You can mix uploaded files and URLs in a single request:
result = client.analyze_cross(
    files=["local_invoice.pdf"],
    urls={"contract": "https://example.com/contract.pdf"},
    document_labels=["invoice"],
    schema={...},
)

URL formats

FormatExampleLabel behavior
Arrayurls=["https://a.com/inv.pdf", "https://b.com/ctr.pdf"]Auto-generated from filename
Objecturls={"invoice": "https://a.com/inv.pdf"}Uses the key as the label

Document labels

Each document gets a label used in source citations ([invoice] "...", [contract] "...").
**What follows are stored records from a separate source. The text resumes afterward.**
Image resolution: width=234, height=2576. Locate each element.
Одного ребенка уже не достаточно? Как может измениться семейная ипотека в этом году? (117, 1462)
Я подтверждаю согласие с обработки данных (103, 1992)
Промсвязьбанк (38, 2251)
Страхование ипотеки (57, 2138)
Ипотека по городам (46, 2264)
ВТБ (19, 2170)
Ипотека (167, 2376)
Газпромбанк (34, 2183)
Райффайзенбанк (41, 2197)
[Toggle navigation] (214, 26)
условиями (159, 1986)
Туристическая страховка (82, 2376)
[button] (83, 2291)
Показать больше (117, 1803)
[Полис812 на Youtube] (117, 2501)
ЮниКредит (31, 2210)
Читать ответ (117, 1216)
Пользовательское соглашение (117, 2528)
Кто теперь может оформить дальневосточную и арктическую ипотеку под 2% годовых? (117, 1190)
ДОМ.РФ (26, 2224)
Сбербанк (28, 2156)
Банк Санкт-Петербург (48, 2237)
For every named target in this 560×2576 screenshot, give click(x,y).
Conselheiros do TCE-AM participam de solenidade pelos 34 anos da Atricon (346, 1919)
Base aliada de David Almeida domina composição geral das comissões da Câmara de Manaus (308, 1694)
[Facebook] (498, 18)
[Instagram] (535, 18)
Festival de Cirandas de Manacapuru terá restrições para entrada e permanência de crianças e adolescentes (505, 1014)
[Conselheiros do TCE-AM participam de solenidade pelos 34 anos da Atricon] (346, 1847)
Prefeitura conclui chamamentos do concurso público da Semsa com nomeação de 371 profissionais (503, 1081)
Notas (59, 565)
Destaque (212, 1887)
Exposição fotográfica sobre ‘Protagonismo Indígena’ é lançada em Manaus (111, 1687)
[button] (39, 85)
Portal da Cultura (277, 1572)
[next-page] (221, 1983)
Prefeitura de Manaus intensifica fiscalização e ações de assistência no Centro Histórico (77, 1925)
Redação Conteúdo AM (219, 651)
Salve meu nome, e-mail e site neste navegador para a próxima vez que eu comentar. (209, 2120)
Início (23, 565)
Labels are auto-generated from filenames, or you can set them explicitly via document_labels (for uploaded files) or URL object keys (for URLs).

Response

Same structure as /analyze, plus per-document metadata:
FieldDescription
dataComputed answers, type-enforced
confidencePer-field confidence scores (0.0 - 1.0)
reasoningPer-field explanation referencing specific documents
sourcesPer-field text snippets prefixed with [doc_label]
documentsList of {label, filename, content_type, total_pages, text_length}
total_pagesCombined page count across all documents
credits_usedCredits consumed

Limits

ConstraintValue
Documents per request2 - 5
Total combined size100 MB
Fields per schema10
Timeout5 minutes (use sync=false for async)

Pricing

5 credits per document + 3 credits per page (minimum 10).